Supplied passage Start Marker

Home treatment guidelines could be key for those suffering food allergies during pandemic

New home treatment guidelines have been published for those suffering from food allergies as a way to avoid hospital visits during the COVID-19 outbreak.
Dr. Thomas B. Casale, chief medical advisor for operations with Food Allergy Research & Education and professor of medicine and pediatrics at the University of South Florida, details his findings in a published paper in The Journal of Allergy and Clinical Immunology.
In the paper, titled “Acute At Home Management Of Anaphylaxis During The COVID-19 Pandemic,” Casale outlines why the traditional recommendations for emergency care related to anaphylaxis must change during the COVID-19 pandemic.
Negative food reactions have increased nearly 400% in the United States, and in ordinary times, a food allergy reaction sends one person in the U.S. to the emergency room every three minutes.
However, during the pandemic there is a significant risk of contracting COVID-19 while seeking emergency care, he writes.
In-home treatment may be the safer course of action for many food allergy patients.
When experiencing a negative allergic reaction to food, Casale recommends injecting epinephrine immediately, asking for help from a housemate or neighbor, and laying down with your legs elevated near an unlocked doorway.

Supplied passage End Marker
The data Start Marker

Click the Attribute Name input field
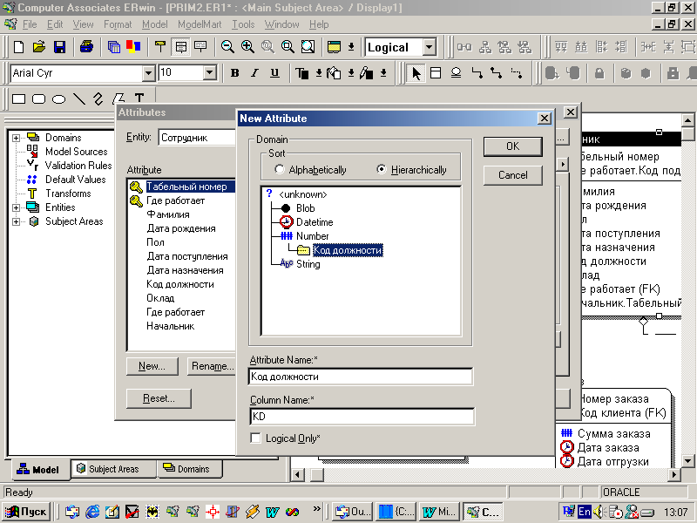Viewport: 697px width, 523px height. click(361, 377)
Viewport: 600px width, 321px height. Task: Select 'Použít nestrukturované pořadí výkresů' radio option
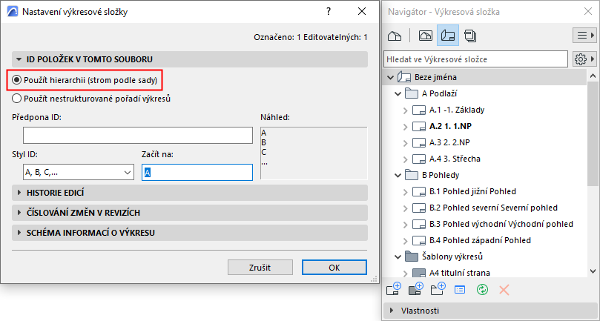17,98
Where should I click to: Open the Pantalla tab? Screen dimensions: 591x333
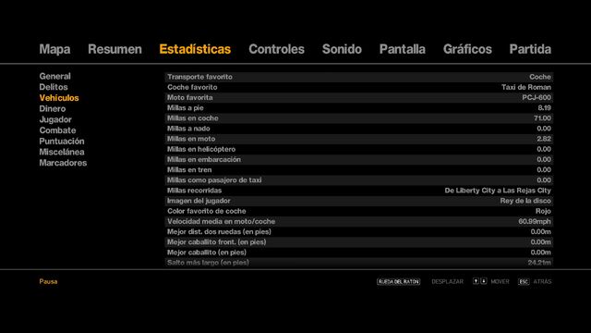[x=403, y=49]
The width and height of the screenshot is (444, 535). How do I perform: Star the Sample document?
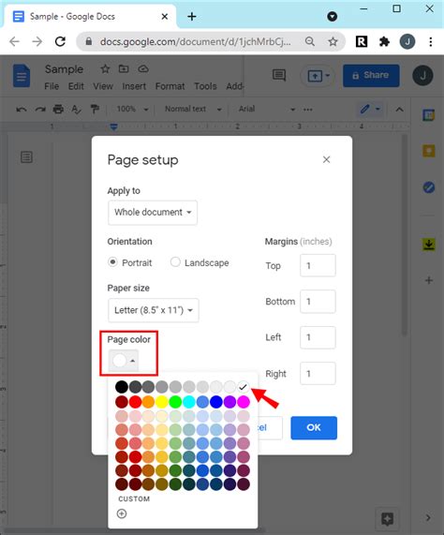click(x=105, y=69)
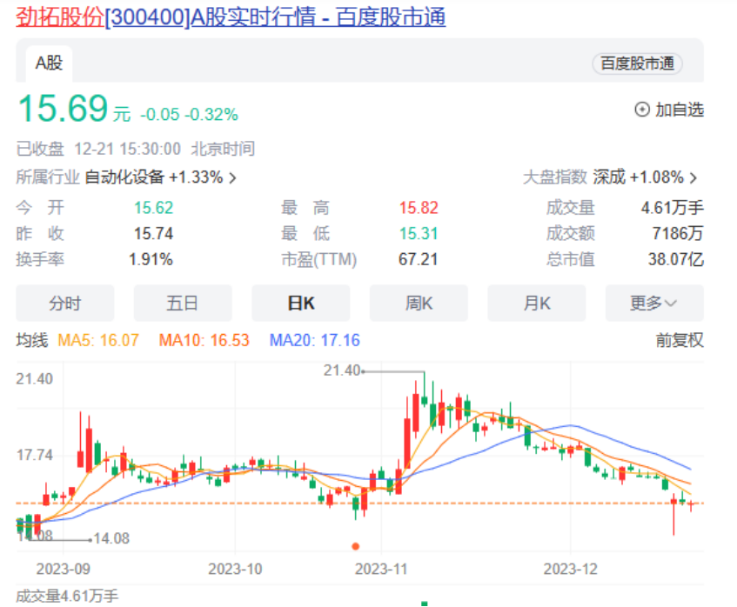This screenshot has height=607, width=737.
Task: Click the 2023-11 date axis label
Action: 383,568
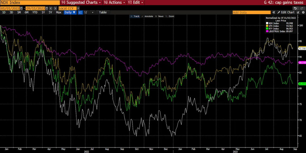
Task: Select the YTD time range tab
Action: tap(35, 12)
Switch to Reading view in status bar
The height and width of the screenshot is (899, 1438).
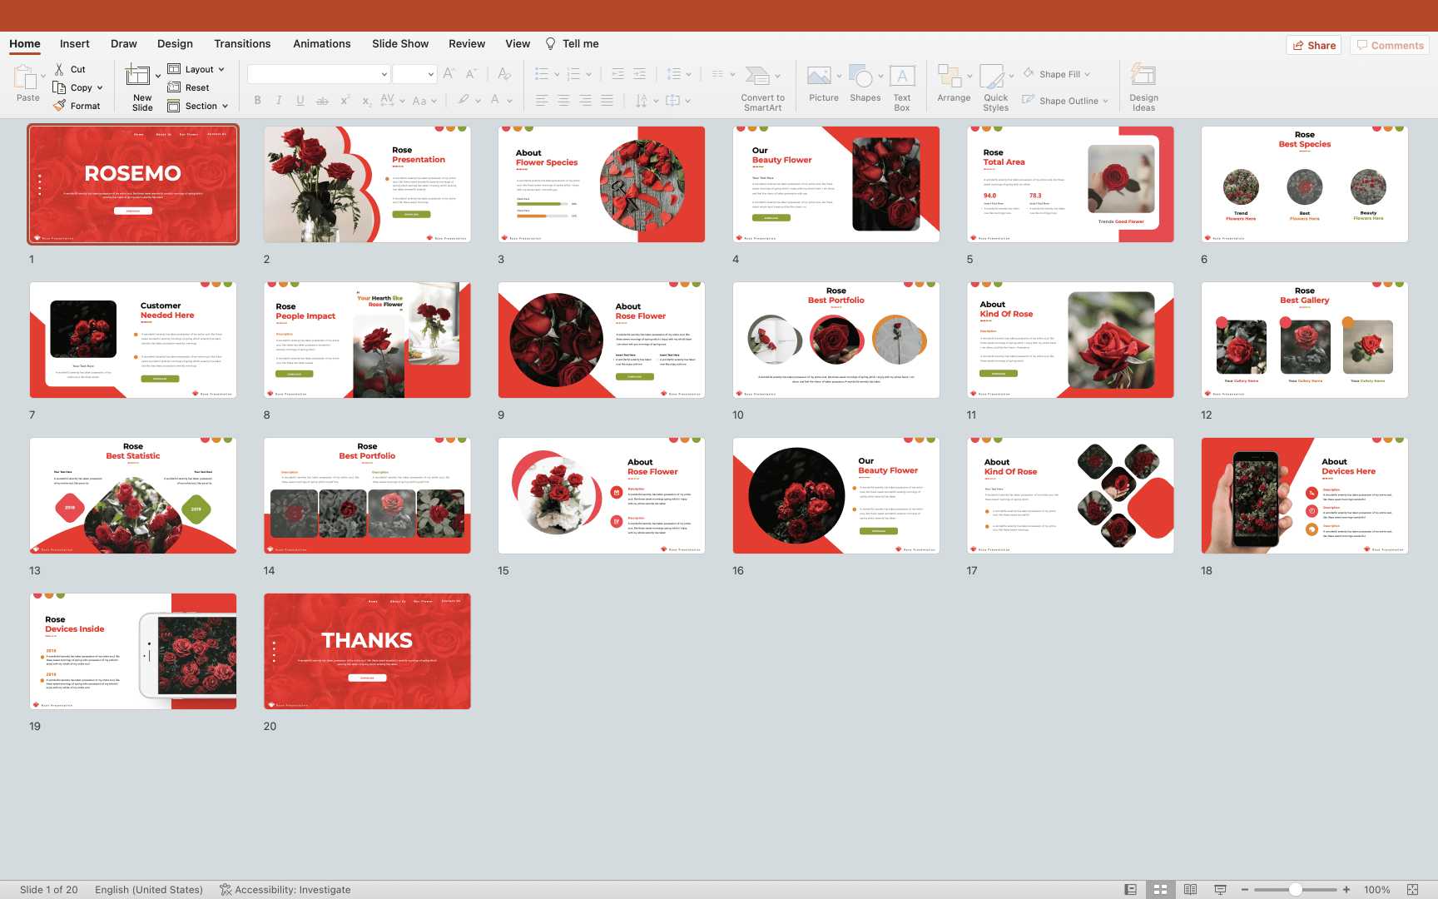tap(1190, 890)
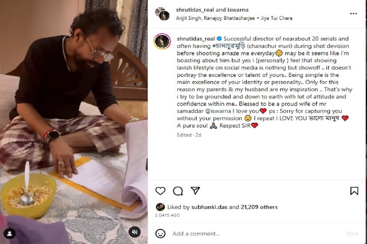The image size is (367, 244).
Task: Save the post with the bookmark icon
Action: coord(354,191)
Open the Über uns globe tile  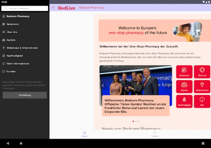pyautogui.click(x=202, y=72)
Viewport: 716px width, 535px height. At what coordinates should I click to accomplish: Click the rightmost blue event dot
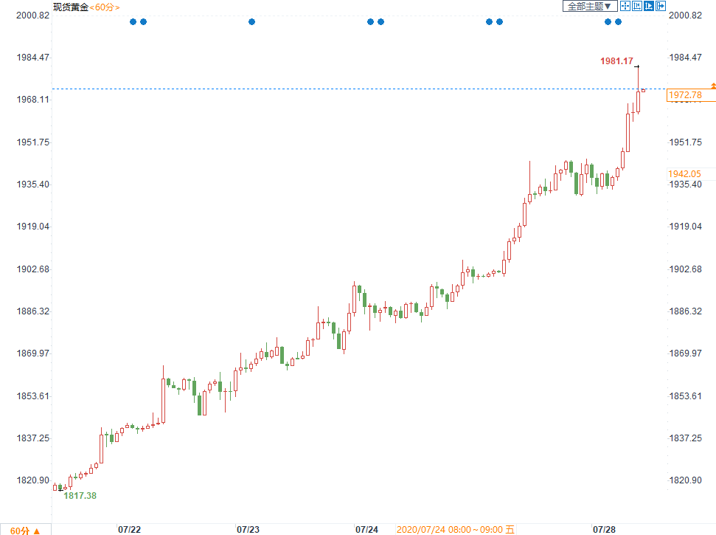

The data End Marker

• To do: From the article on home treatment for food allergies above, list every action Casale recommends for someone having a negative allergic reaction to food.

• Answer section:
- Inject epinephrine immediately.
- Ask for help from a housemate or neighbor.
- Lie down with the legs elevated near an unlocked doorway.